- _EXERCISE OBJECTIVE_:
Please return every line below exactly, from the first one through the line that holds "top is located at coordinates (22, 371).", both ends included.

- _DATASET RECORDS_:
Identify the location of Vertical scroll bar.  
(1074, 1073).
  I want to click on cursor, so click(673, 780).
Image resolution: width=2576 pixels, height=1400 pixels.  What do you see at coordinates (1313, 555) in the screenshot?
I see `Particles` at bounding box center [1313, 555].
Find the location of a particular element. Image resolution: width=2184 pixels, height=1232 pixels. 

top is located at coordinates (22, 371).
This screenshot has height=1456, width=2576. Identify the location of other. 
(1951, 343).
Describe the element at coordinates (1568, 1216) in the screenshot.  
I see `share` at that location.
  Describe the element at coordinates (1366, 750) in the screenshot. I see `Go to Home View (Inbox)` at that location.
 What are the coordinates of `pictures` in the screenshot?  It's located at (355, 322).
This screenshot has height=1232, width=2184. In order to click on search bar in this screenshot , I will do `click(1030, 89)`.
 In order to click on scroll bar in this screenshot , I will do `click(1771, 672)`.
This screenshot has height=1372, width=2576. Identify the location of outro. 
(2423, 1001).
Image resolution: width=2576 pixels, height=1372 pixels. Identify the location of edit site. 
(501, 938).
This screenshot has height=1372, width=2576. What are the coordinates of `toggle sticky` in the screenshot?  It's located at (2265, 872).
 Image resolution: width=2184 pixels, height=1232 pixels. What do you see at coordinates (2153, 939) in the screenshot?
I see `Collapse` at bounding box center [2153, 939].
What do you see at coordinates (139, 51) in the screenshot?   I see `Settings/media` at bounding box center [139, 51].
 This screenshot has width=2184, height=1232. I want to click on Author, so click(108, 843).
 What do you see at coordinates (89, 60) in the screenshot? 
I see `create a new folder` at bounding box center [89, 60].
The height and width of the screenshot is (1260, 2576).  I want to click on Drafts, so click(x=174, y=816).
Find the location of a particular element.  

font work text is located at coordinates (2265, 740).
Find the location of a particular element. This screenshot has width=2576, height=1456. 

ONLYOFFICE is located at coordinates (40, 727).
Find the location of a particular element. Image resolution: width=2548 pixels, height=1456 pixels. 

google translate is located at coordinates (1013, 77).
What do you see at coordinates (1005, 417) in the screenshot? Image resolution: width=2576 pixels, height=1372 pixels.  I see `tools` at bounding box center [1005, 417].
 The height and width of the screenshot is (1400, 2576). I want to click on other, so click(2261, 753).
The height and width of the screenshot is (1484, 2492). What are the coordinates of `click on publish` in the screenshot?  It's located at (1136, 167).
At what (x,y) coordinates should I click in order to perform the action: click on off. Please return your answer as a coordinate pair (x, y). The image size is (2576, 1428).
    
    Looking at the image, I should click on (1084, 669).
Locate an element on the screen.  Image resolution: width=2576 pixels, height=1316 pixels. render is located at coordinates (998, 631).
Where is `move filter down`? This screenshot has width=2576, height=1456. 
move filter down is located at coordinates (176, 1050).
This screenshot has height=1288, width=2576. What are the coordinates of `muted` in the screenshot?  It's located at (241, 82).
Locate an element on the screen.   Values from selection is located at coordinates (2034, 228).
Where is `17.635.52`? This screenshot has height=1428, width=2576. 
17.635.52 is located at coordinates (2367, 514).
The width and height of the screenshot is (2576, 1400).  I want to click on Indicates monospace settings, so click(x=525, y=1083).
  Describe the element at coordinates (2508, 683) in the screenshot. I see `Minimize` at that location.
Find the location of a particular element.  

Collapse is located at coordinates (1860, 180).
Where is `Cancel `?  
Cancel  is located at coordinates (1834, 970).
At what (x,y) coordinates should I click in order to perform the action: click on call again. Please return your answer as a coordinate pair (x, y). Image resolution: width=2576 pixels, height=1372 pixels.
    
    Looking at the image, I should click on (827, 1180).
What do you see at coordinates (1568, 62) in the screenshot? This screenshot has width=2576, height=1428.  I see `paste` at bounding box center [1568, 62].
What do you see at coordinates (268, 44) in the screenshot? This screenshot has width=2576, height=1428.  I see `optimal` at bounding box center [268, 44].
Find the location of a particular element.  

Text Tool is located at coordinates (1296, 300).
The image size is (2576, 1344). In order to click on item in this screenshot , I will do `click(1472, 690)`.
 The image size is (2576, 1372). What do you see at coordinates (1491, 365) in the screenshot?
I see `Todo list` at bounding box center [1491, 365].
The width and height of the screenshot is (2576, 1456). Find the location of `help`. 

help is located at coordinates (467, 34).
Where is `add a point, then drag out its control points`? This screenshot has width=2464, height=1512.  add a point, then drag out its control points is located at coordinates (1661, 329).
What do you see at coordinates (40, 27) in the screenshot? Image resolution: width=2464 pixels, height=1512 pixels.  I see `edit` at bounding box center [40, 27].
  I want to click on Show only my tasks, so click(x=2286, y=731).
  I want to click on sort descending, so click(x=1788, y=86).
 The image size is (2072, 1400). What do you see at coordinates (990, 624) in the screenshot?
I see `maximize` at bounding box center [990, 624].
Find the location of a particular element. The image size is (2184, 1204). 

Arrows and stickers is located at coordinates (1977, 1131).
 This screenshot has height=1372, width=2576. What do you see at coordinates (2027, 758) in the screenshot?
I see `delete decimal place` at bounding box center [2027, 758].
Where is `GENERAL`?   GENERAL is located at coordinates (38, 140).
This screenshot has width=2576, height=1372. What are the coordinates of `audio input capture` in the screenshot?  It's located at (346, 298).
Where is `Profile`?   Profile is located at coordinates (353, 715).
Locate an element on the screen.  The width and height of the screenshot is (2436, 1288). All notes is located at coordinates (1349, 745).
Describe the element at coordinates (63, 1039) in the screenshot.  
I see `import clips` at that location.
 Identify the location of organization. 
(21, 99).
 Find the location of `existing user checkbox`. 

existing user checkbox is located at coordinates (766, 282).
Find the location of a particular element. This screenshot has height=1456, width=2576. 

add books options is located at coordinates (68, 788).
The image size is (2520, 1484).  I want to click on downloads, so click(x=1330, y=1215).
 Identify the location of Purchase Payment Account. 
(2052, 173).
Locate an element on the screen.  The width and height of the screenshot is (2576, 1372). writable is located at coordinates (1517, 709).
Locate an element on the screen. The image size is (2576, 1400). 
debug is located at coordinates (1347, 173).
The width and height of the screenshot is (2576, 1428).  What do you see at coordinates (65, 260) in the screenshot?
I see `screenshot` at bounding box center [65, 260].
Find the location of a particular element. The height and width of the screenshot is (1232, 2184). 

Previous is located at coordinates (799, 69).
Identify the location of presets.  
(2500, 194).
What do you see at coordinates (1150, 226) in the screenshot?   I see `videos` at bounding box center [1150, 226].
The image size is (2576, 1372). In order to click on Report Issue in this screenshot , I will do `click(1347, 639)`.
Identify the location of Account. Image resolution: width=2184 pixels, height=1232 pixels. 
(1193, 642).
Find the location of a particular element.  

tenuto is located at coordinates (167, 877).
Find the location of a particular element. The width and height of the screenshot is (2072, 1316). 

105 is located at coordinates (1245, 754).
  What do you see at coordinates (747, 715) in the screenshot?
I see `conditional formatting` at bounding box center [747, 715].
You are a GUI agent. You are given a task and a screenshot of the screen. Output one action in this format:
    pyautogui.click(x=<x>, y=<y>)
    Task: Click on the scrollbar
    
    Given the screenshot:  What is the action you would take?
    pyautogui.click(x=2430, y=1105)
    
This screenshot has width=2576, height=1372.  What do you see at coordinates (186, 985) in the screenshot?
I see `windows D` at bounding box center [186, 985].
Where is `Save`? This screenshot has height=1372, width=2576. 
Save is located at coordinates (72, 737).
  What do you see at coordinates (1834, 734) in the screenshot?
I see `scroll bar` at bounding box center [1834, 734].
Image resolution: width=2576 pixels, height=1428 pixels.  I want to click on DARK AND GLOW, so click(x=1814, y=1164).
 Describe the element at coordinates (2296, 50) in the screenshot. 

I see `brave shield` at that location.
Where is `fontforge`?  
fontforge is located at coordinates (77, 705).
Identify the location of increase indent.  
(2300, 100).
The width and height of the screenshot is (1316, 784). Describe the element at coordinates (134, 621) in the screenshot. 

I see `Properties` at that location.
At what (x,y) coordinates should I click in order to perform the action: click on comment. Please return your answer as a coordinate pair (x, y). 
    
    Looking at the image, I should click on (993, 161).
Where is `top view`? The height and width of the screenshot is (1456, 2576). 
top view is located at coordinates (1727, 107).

- _ANSWER TO THIS PROBLEM_:
Identify the location of Vertical scroll bar.  
(1074, 1073).
  I want to click on cursor, so click(673, 780).
Image resolution: width=2576 pixels, height=1400 pixels.  What do you see at coordinates (1313, 555) in the screenshot?
I see `Particles` at bounding box center [1313, 555].
Find the location of a particular element. Image resolution: width=2184 pixels, height=1232 pixels. 

top is located at coordinates (22, 371).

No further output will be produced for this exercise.